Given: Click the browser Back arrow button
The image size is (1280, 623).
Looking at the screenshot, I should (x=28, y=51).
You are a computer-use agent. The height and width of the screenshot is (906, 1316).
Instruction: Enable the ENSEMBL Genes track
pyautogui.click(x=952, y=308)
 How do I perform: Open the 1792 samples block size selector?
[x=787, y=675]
=-=-=
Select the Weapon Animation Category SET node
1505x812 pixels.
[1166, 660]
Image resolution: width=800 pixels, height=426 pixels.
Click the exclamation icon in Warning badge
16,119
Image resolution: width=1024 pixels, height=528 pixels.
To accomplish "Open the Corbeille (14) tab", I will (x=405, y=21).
=-=-=
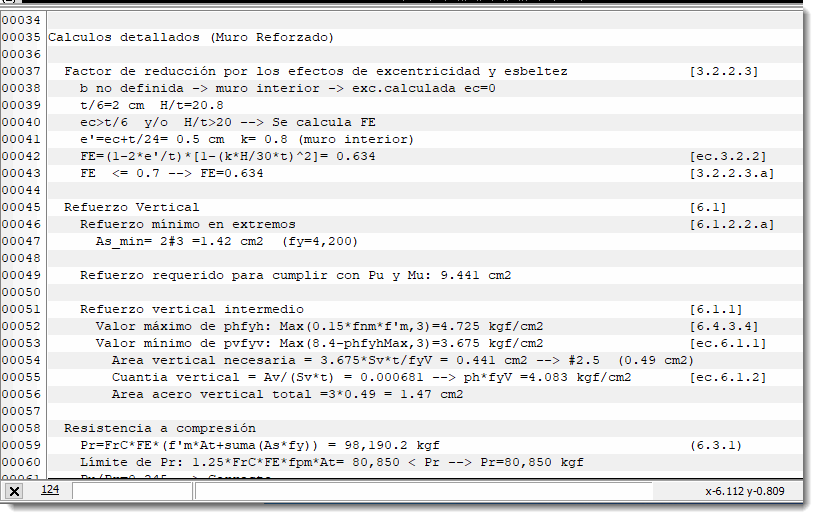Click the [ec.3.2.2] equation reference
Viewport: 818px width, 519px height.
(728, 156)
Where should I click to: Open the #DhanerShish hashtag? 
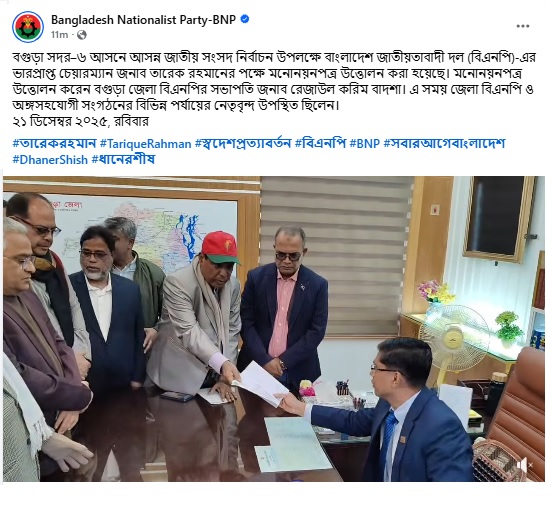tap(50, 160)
=-=-=
Return from the data every line that holds "resolution".

Result of the task ->
Image resolution: width=800 pixels, height=426 pixels.
Image resolution: width=1024 pixels, height=528 pixels.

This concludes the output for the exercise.